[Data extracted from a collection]

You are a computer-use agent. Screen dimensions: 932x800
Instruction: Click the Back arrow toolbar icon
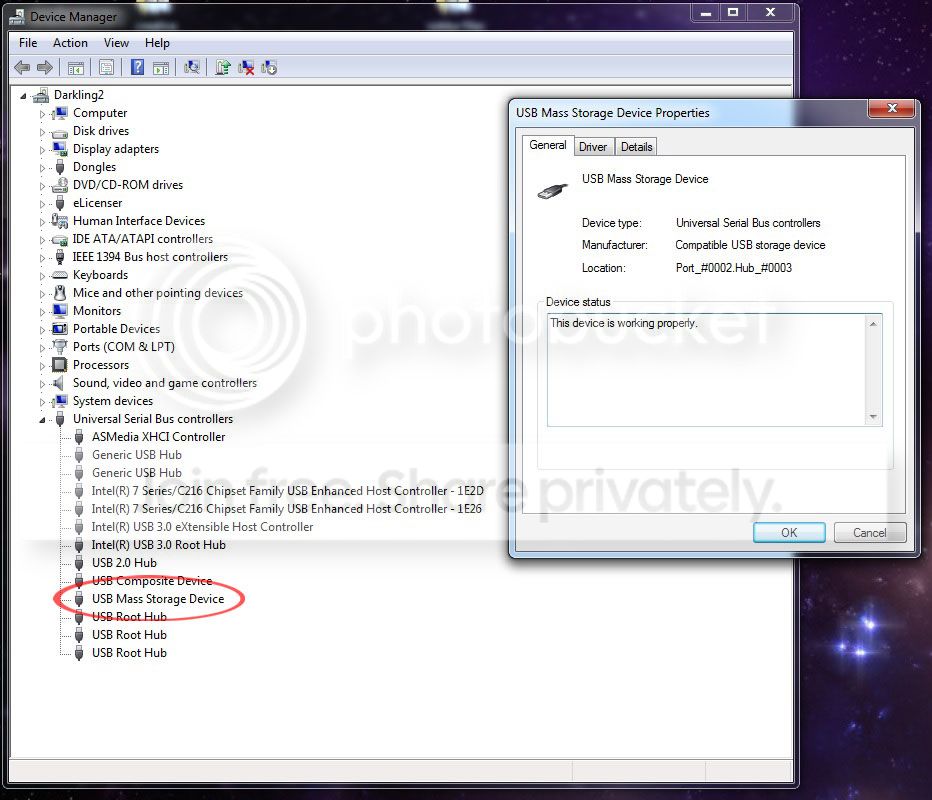coord(22,68)
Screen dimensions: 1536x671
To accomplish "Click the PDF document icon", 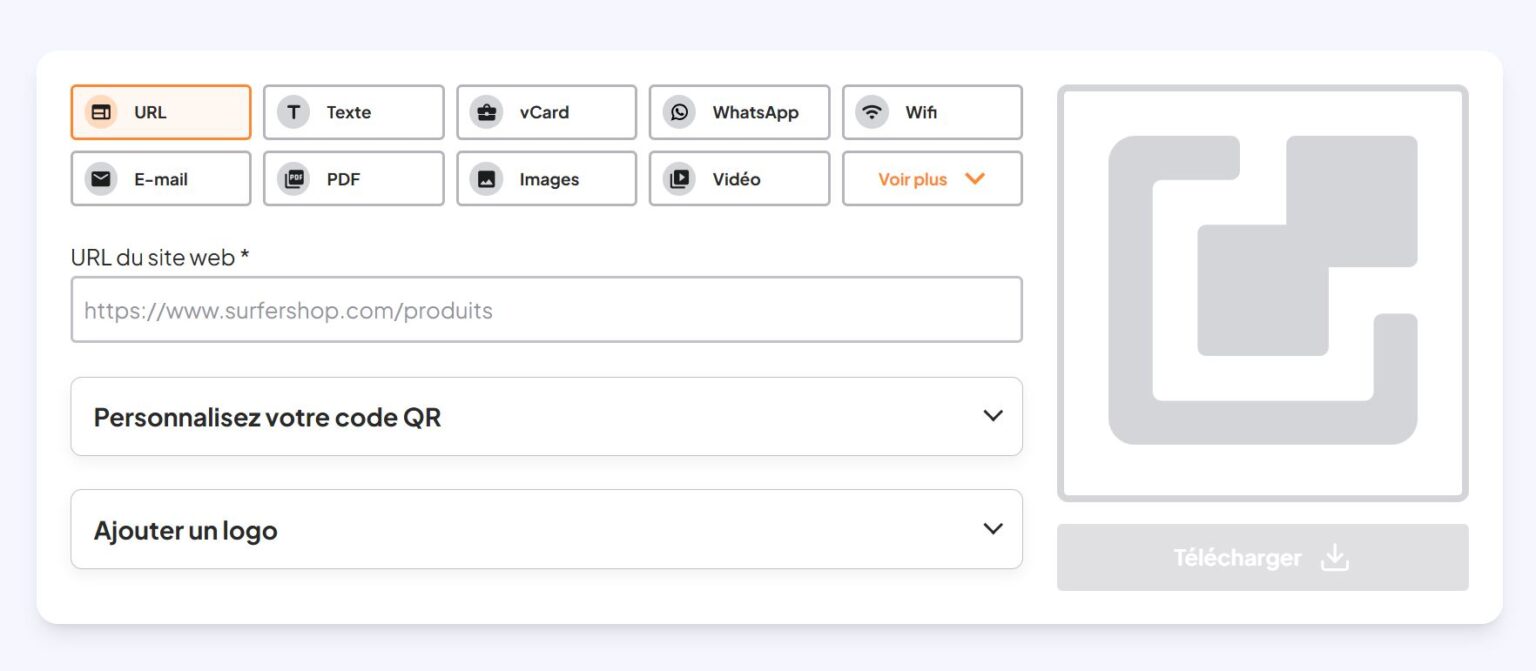I will pyautogui.click(x=293, y=179).
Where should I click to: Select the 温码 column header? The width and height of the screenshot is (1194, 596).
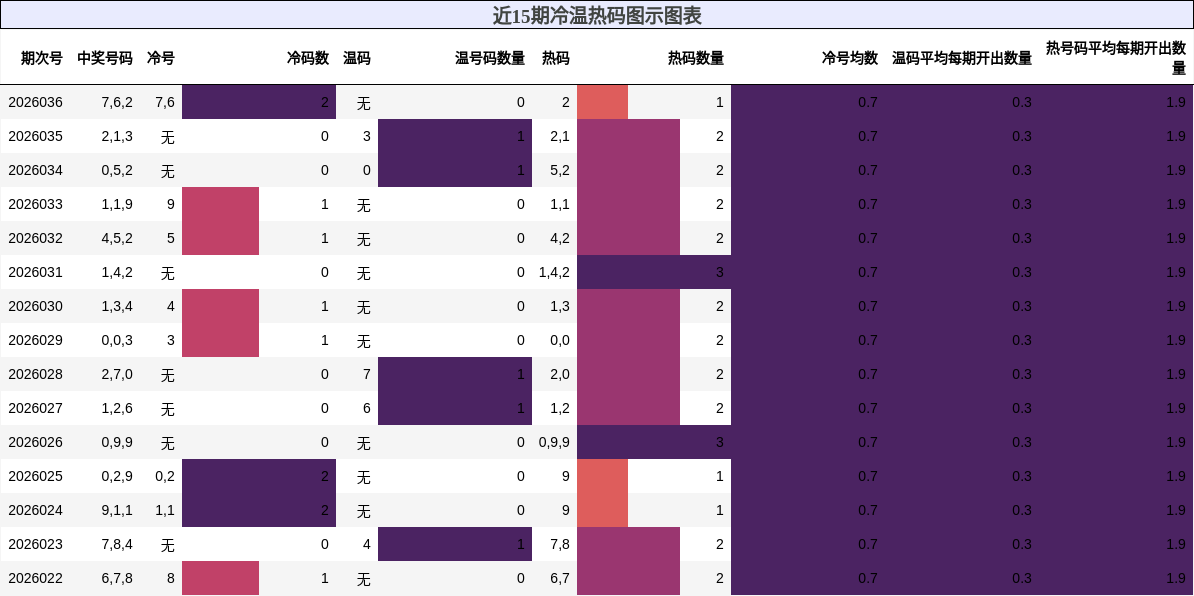[357, 59]
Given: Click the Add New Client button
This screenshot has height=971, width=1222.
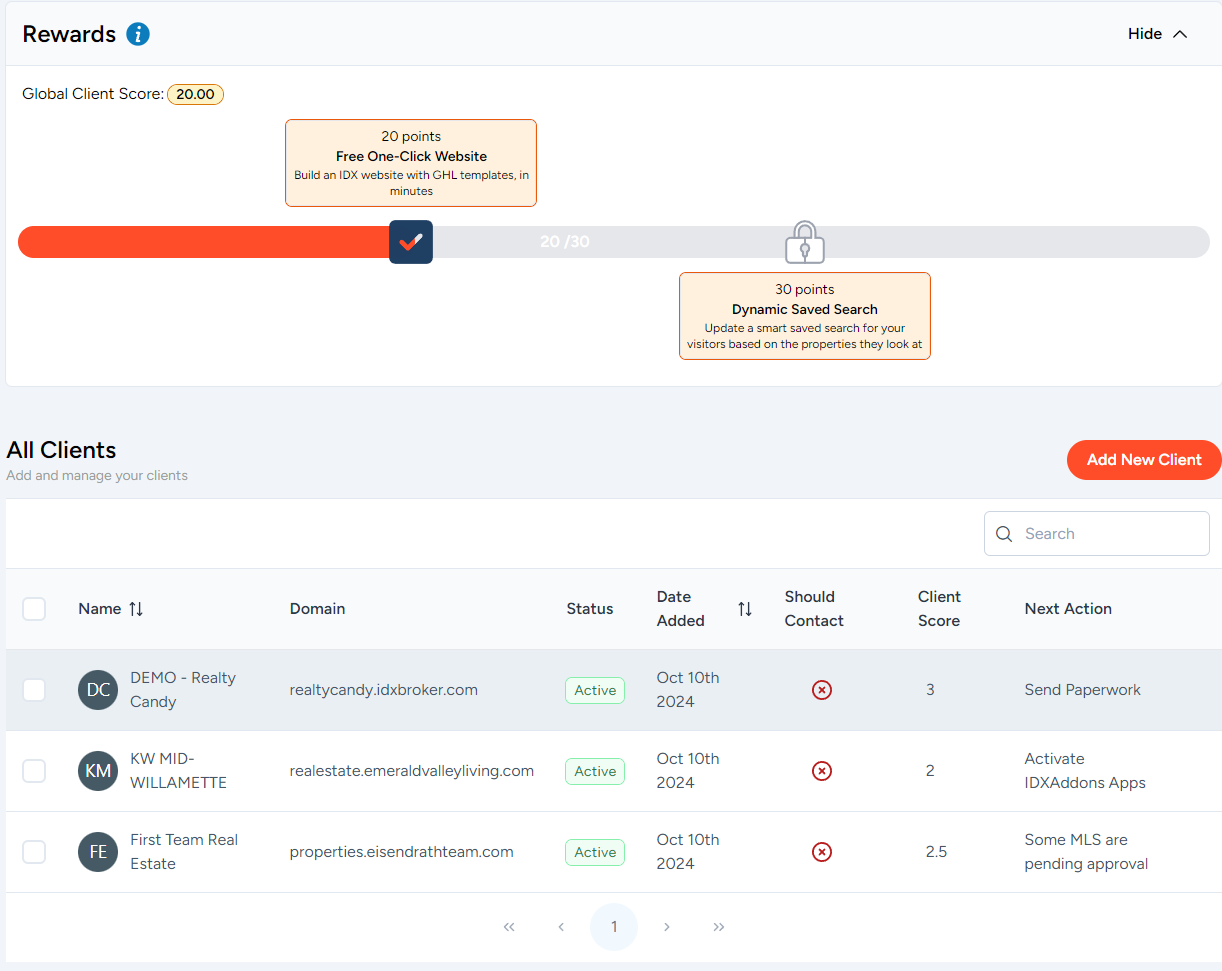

AIM OF THE TASK:
Return a copy of every line in the records that includes the string "dimensions".

EXERCISE OUTPUT:
You are a computer-use agent. Screen dimensions: 932x800
Screen dimensions: 1536x671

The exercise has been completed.